18/06/13 16:57:18 WARN YarnAllocator: Container killed by YARN for exceeding memory limits. 5.5 GB of 5.5 GB physical memory used. Consider boosting spark.yarn.executor.memoryOverhead. 18/06/13 16:57:18 WARN YarnSchedulerBackend$YarnSchedulerEndpoint: Container killed by YARN for exceeding memory limits. 5.5 GB of 5.5 GB physical memory used. Consider boosting spark.yarn.executor.memoryOverhead. 18/06/13 16:57:18 ERROR YarnClusterScheduler: Lost executor 4 on ip-10-1-2-96.ec2.internal: Container killed by YARN for exceeding memory limits. 5.5 GB of 5.5 GB physical memory used. Consider boosting spark.yarn.executor.memoryOverhead. 18/06/13 16:57:18 WARN TaskSetManager: Lost task 0.3 in stage 0.0 (TID 3, ip-10-1-2-96.ec2.internal, executor 4): ExecutorLostFailure (executor 4 exited caused by one of the running tasks) Reason: Container killed by YARN for exceeding memory limits. 5.5 GB of 5.5 GB physical memory used. Consider boosting spark.yarn.executor.memoryOverhead.

Fix the Fetch Size Setting Using AWS Glue Dynamic Frames

The executor ran out of memory while reading the JDBC table because the default configuration for the Spark JDBC fetch size is zero. This means that the JDBC driver on the Spark executor tries to fetch the 34 million rows from the database together and cache them, even though Spark streams through the rows one at a time. With Spark, you can avoid this scenario by setting the fetch size parameter to a non-zero default value.

You can also fix this issue by using AWS Glue dynamic frames instead. By default, dynamic frames use a fetch size of 1,000 rows. As a result, the executor does not take more than 7 percent of its total memory. The AWS Glue job finishes in less than two minutes with only a single executor.
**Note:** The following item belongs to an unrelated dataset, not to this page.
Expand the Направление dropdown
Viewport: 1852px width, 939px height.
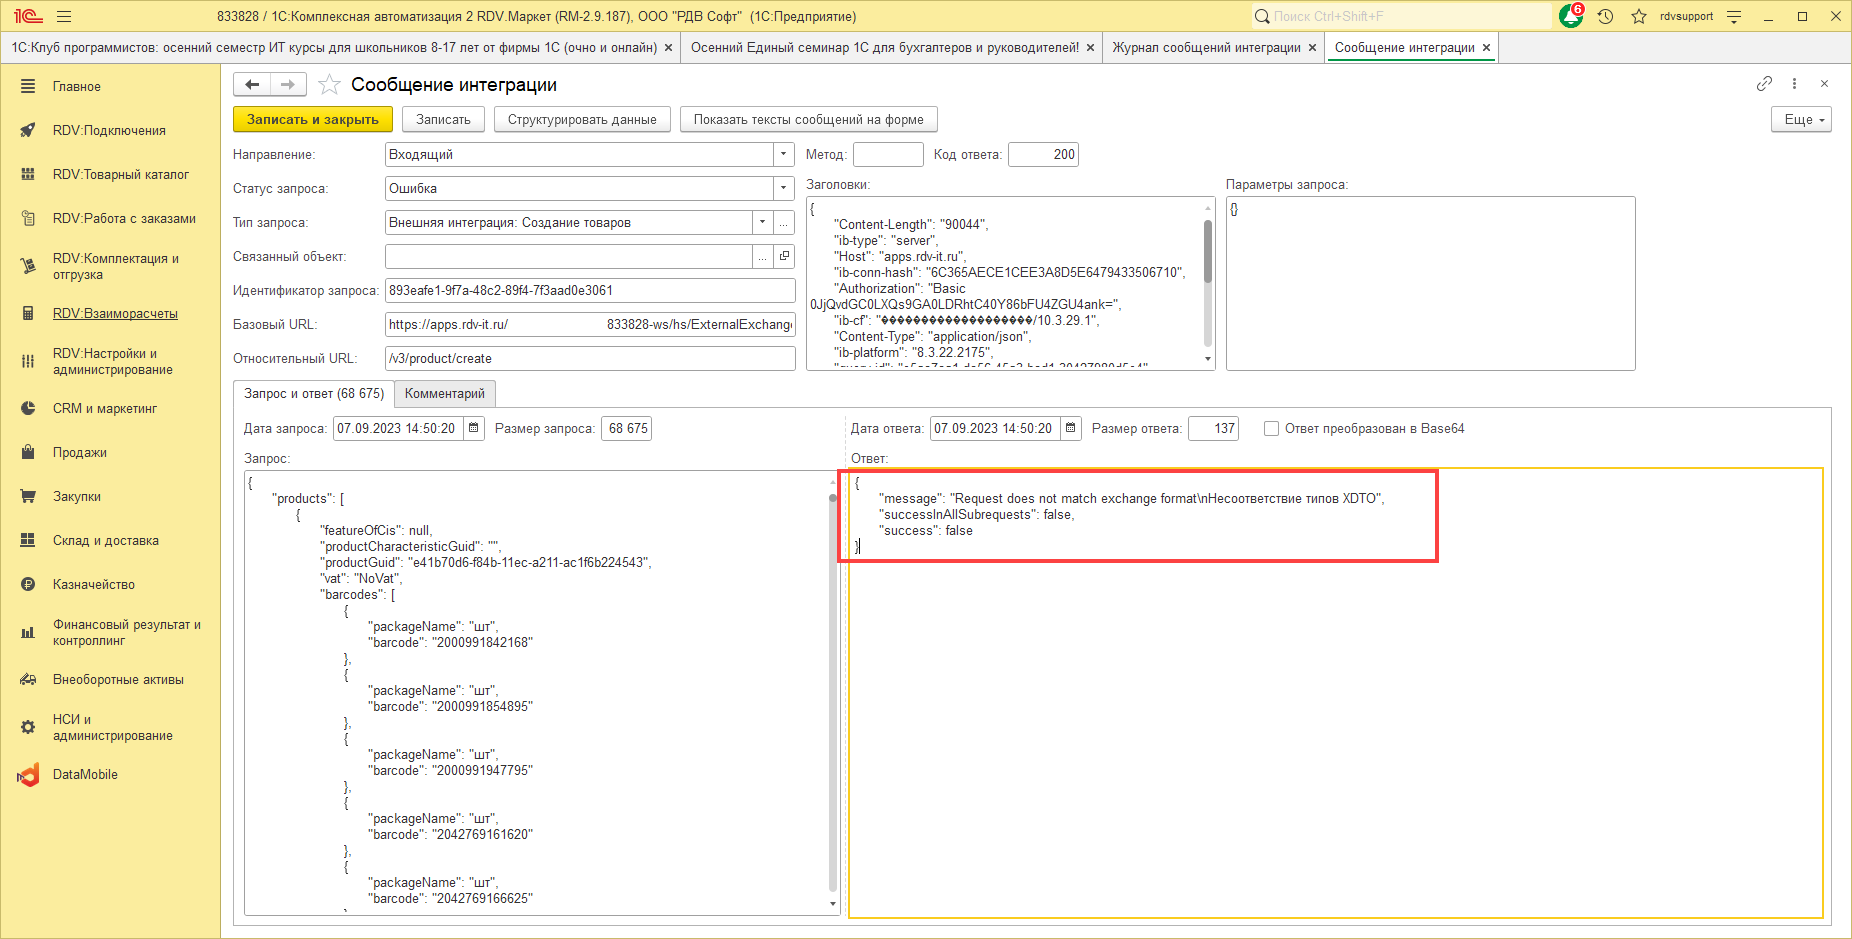coord(783,155)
val (url, database, tableName) = { ("jdbc_url", "db_name", "table_name") } val source = glueContext.getSource(format, sourceJson) val df = source.getDynamicFrame glueContext.write_dynamic_frame.from_options(frame = df, connection_type = "s3", connection_options = {"path": output_path}, format = "parquet", transformation_ctx = "datasink")

Normal profiled metrics: The executor memory with AWS Glue dynamic frames never exceeds the safe threshold, as shown in the following image. It streams in the rows from the database and caches only 1,000 rows in the JDBC driver at any point in time.


          AWS Glue console showing executor memory below the safe threshold.